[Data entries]

·····

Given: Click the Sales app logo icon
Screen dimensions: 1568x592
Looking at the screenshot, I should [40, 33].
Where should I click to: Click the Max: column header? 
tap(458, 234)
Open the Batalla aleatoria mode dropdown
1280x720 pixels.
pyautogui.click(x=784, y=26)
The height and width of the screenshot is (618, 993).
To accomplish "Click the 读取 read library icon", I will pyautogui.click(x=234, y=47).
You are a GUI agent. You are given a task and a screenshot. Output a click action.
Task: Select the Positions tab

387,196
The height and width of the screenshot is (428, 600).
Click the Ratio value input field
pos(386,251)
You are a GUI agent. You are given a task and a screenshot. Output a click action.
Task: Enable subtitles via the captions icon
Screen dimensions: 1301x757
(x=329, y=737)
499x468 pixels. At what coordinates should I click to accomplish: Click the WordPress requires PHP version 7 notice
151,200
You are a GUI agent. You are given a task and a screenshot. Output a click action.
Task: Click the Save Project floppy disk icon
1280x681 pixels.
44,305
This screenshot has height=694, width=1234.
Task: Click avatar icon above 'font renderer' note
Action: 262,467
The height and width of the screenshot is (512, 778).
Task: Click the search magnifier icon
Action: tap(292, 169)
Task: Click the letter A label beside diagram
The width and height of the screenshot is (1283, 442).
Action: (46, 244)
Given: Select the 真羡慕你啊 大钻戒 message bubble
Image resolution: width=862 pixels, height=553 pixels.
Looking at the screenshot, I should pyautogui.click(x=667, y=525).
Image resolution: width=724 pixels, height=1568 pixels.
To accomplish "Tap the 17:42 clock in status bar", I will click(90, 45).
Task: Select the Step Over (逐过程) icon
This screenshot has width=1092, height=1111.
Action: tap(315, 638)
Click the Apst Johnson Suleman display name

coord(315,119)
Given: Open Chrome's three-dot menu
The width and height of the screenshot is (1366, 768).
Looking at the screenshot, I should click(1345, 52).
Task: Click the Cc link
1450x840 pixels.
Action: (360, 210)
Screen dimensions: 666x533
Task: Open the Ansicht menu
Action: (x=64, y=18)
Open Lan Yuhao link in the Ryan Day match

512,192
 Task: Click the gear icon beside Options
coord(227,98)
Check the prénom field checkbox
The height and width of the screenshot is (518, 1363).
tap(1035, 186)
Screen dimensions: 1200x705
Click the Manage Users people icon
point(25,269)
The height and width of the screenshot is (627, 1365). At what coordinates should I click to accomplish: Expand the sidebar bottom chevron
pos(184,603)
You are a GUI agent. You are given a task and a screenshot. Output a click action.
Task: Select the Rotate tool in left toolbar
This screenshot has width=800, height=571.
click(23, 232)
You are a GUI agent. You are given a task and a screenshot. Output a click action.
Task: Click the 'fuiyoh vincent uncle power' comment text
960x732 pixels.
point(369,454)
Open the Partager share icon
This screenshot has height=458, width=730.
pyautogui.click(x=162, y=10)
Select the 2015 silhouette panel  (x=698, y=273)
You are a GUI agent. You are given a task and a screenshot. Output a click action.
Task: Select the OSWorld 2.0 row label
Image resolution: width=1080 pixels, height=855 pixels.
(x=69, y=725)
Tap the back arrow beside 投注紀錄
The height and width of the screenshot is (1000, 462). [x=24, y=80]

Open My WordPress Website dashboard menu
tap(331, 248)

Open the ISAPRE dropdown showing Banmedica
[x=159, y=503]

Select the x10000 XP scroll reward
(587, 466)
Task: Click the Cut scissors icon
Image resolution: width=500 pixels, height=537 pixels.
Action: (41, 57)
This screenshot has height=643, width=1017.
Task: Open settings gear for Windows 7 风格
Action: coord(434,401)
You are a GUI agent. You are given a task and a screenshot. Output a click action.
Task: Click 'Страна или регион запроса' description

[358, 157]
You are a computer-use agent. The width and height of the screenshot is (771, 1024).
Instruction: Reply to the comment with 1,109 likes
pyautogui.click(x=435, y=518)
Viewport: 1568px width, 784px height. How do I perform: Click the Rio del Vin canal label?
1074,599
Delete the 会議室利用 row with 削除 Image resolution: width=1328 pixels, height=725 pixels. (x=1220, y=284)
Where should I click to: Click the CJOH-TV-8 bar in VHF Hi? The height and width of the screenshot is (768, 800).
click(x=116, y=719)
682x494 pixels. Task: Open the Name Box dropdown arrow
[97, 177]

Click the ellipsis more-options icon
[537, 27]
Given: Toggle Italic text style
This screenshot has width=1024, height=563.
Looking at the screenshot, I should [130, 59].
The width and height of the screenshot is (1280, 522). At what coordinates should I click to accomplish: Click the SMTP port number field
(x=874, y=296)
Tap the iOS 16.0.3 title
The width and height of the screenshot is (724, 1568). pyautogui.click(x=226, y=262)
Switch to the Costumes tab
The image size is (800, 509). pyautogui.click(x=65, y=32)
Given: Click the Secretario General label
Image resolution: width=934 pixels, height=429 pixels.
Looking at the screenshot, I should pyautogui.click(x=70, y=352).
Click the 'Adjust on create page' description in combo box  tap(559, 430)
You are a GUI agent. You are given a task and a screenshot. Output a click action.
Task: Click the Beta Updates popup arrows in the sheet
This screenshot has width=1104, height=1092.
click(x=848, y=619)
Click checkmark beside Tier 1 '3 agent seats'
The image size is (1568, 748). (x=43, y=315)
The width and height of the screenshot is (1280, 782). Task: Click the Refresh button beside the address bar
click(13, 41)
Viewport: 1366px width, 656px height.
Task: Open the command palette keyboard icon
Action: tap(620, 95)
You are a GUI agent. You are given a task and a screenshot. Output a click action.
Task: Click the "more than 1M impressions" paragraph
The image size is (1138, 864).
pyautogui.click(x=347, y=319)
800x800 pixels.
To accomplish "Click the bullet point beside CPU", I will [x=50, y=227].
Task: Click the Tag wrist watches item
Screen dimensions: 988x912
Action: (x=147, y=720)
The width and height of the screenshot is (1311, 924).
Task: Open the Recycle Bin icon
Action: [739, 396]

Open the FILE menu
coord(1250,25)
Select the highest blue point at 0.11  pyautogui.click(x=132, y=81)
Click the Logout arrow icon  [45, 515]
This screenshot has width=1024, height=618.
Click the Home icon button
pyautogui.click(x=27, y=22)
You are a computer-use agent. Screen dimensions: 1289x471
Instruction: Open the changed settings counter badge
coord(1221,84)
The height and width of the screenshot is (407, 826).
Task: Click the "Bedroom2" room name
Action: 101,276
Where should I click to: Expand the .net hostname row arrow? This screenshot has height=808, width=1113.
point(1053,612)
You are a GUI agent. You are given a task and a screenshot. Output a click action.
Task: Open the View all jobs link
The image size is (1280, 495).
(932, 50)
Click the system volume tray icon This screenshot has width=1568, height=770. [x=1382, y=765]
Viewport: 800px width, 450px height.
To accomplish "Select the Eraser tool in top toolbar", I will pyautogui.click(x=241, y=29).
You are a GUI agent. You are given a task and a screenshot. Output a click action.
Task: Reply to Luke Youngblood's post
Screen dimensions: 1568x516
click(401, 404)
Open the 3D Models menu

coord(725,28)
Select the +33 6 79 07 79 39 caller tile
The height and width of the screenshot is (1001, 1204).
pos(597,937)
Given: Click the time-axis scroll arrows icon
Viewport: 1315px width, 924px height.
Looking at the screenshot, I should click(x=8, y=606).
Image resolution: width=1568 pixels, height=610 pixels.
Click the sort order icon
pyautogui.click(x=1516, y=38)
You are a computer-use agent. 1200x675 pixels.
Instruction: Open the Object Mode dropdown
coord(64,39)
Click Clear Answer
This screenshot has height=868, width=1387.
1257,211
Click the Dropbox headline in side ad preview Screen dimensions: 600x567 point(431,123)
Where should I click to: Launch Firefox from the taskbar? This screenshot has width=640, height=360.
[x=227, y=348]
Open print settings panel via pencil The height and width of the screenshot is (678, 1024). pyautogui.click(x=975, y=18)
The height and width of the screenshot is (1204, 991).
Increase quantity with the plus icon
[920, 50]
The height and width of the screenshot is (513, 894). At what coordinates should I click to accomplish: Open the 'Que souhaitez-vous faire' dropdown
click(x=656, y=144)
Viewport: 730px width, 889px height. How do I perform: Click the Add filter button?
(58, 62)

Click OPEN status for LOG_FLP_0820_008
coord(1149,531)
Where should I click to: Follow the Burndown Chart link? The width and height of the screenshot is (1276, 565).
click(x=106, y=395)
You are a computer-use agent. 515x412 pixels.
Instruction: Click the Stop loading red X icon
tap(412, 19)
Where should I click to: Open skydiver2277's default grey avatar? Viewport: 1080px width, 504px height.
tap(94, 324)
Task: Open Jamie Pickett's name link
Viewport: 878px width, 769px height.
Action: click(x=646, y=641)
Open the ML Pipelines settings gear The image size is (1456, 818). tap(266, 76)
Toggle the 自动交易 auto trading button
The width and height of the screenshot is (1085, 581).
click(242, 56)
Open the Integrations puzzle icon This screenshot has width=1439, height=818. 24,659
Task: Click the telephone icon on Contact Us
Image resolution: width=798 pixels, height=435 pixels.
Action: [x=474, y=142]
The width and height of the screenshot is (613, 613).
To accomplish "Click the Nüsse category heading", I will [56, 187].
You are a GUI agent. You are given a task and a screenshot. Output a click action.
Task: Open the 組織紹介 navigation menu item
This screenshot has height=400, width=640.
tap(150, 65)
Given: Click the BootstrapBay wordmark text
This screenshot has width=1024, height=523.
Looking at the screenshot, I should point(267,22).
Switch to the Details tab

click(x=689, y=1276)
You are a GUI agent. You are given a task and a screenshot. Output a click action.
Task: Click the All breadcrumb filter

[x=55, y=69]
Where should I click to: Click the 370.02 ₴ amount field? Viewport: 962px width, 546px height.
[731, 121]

·····

Copy all lines above containing the string "arrows".

# Expected answer
Task: Click the Beta Updates popup arrows in the sheet
Given: Click the time-axis scroll arrows icon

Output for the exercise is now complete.